Trinity IGP seems to be tapped out at 2133MT/s so you will probably need to wait for the next-gen APUs for that.
Haswell's memory controller is integrated in the CPU (just like i3/i5/i7 and their Celeron/Pentium counterparts) and only support DDR3. Whatever chipset the motherboard uses makes no difference.
I'm with you here
Worst way to view pictures I have ever seen on the internet. Developers of this system should be beaten and the QC that allowed this to make production should be beaten even more.
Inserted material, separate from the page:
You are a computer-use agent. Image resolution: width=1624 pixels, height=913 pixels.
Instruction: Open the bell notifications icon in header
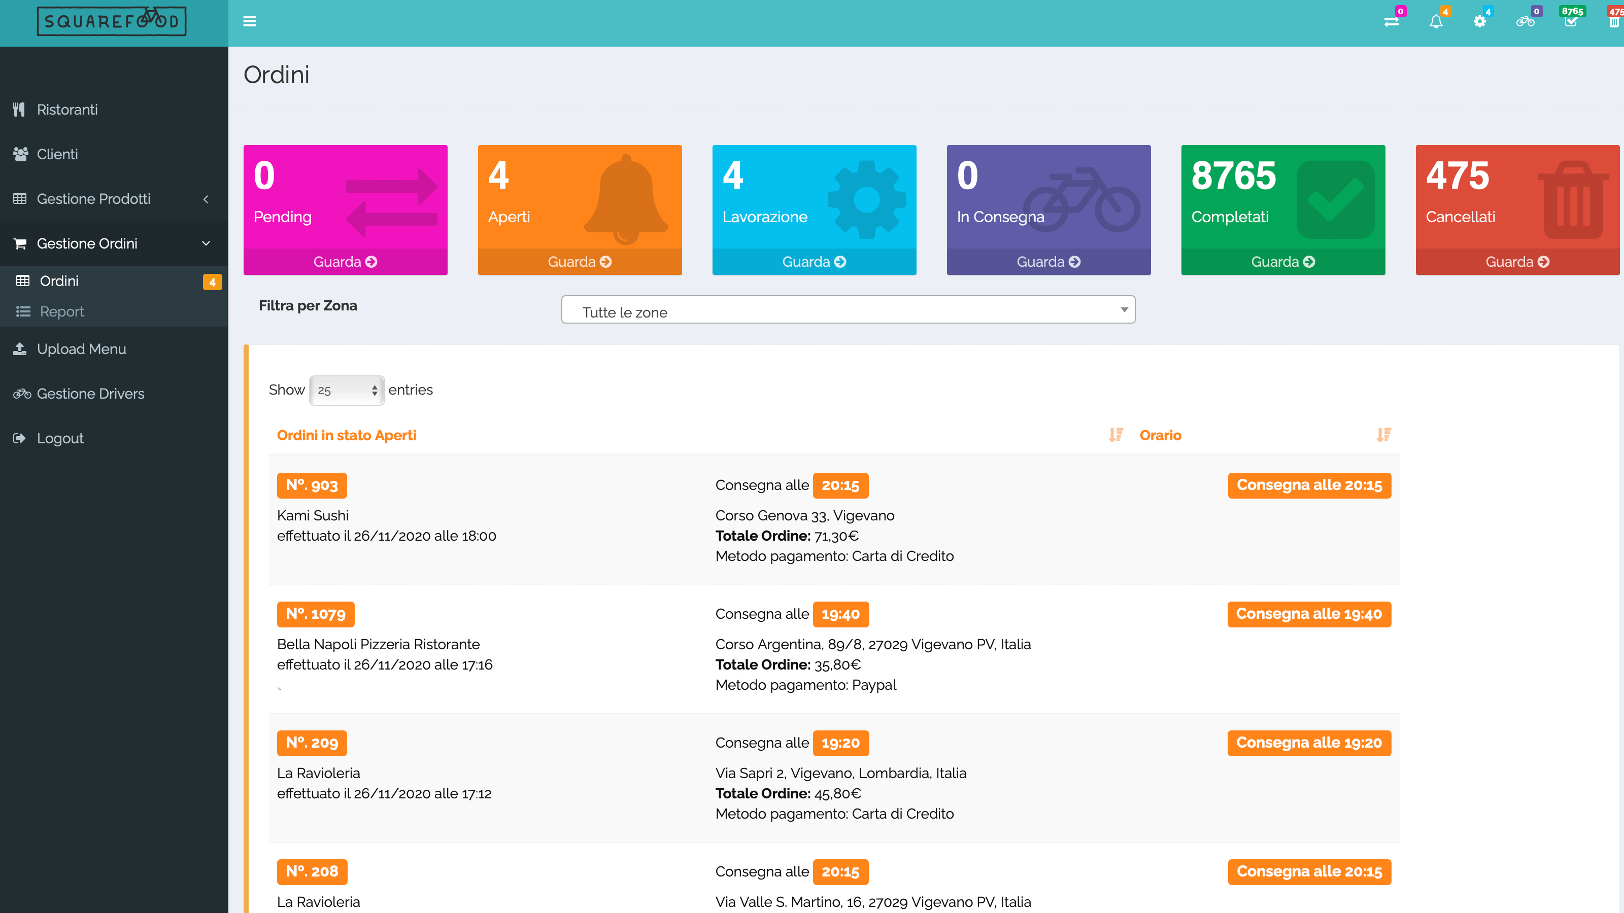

Toms please fix this as it is the single biggest problem on your website. It should be relatively simple to make clicking a picture open some kind of popup of the enlarged version, jquery has tons of options to display things like this without doing popups or even new windows.
It's the 2nd biggest problem, 1st one being Zak Islam.
I bet three internet cookies that voltage is 1.65V.
OC the GPU, then come back.
I OC'ed my laptop's mobile 5730's memory, and I can bump up resolution, Anisotropic filtering or Anti-aliasing by one level with little hit to the FPS.
http://thessdreview.com/our-reviews/romex-fancycache-review-ssd-performance-at-13gbs-and-765000-iops-in-60-seconds-flat/3/
How does that crow taste?
DDR-400 mhz
DDR2-800 mhz
DDR3-1600 mhz
DDR4-3200 mhz
There are many applications where increasing memory performance beyond DDR3-1866 with decent timings offers huge performance improvements. Please don't apply your ignorant over-generalizations of other workloads on the industry as a whole. For example, some things such as many AVX accelerated workloads improve performance almost linearly with linearly increased memory bandwidth. Compression/decompression, rendering, some folding, and more also benefit greatly from improved memory performance. Granted, most of these aren't workloads that the average person does a ton of, but that doesn't mean that they don't exist. A lot of people rely on them for varying reasons and even some jobs are based on them.